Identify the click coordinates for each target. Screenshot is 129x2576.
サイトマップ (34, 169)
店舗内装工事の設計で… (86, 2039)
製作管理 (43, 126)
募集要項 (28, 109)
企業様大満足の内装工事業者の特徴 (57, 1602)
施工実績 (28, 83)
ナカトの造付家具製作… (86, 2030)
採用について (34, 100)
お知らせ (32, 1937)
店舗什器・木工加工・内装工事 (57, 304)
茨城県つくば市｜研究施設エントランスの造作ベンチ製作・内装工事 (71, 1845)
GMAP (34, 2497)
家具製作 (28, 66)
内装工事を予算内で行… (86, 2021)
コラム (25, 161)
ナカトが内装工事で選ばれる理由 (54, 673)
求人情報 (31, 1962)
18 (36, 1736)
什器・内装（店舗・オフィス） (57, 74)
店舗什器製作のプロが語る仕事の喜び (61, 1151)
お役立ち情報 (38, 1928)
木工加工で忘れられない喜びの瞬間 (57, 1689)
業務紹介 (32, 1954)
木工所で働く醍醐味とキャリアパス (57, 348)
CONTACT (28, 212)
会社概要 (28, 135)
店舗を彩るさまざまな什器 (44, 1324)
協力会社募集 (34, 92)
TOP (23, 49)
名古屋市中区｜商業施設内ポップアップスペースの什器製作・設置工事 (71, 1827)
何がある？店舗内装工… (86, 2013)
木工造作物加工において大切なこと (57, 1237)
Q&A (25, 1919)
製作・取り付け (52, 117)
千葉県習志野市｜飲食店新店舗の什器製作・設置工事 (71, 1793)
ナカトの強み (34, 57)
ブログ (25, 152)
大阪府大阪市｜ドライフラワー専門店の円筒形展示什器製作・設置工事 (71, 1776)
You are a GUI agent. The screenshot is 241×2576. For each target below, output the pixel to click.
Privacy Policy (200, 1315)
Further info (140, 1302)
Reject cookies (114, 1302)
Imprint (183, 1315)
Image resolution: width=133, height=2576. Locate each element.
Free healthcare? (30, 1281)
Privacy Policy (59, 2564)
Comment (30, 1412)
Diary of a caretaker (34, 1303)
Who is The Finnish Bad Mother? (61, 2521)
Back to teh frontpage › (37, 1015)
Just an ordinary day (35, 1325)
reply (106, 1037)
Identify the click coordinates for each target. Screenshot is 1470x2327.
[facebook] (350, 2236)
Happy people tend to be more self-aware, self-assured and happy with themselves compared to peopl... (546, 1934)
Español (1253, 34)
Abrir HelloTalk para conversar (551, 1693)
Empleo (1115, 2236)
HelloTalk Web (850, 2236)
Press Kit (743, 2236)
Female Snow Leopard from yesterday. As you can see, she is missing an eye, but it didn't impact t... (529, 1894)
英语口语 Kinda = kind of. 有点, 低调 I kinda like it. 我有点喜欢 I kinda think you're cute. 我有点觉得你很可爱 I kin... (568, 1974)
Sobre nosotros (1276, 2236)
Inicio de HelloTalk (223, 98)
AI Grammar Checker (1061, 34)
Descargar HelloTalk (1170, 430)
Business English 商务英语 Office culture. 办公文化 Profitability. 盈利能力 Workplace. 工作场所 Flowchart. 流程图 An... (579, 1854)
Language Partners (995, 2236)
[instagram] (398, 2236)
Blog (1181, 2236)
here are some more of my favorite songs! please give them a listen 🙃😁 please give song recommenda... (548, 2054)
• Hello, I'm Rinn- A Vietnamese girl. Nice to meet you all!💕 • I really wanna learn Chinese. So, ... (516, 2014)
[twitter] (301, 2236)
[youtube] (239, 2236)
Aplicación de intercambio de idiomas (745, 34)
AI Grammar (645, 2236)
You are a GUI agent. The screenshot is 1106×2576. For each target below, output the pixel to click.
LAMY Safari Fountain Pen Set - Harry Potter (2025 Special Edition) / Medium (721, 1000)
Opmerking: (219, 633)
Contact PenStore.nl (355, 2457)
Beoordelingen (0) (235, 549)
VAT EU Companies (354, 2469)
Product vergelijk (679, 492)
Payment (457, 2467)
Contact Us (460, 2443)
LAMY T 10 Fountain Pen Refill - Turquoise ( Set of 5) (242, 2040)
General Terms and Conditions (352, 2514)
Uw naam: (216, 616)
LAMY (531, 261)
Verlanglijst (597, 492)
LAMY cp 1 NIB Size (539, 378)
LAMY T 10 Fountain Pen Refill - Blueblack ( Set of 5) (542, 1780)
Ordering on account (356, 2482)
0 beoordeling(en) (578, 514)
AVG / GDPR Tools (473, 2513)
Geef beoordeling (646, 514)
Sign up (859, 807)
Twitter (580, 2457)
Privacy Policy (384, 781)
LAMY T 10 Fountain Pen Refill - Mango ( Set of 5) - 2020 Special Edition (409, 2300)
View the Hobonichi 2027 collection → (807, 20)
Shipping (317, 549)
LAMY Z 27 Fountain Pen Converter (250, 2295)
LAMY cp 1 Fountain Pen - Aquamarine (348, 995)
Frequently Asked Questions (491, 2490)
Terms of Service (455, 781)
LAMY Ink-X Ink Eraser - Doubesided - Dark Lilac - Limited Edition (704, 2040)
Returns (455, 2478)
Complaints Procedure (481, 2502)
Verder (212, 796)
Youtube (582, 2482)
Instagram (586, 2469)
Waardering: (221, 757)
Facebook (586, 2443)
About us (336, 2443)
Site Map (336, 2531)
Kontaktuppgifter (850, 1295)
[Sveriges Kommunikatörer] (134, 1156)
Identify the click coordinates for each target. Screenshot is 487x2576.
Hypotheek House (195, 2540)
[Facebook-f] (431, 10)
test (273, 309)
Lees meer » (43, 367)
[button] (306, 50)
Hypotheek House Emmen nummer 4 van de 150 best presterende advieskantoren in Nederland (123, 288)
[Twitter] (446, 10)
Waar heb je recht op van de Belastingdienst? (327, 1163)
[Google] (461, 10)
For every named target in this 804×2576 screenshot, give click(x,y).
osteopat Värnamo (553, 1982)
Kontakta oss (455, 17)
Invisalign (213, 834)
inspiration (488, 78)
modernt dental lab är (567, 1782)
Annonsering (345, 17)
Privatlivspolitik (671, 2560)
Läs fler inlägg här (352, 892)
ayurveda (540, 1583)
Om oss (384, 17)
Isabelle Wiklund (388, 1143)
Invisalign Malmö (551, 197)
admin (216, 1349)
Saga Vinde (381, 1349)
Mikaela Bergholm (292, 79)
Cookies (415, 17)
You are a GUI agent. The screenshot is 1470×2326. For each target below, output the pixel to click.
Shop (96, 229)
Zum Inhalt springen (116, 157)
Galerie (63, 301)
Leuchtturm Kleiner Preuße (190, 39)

· · ·

Take the records above and return, word for word, only the lines that fall from the line with "Opmerking: (219, 633)" to the line with "Privacy Policy (384, 781)", both of them included.

Opmerking: (219, 633)
Contact PenStore.nl (355, 2457)
Beoordelingen (0) (235, 549)
VAT EU Companies (354, 2469)
Product vergelijk (679, 492)
Payment (457, 2467)
Contact Us (460, 2443)
LAMY T 10 Fountain Pen Refill - Turquoise ( Set of 5) (242, 2040)
General Terms and Conditions (352, 2514)
Uw naam: (216, 616)
LAMY (531, 261)
Verlanglijst (597, 492)
LAMY cp 1 NIB Size (539, 378)
LAMY T 10 Fountain Pen Refill - Blueblack ( Set of 5) (542, 1780)
Ordering on account (356, 2482)
0 beoordeling(en) (578, 514)
AVG / GDPR Tools (473, 2513)
Geef beoordeling (646, 514)
Sign up (859, 807)
Twitter (580, 2457)
Privacy Policy (384, 781)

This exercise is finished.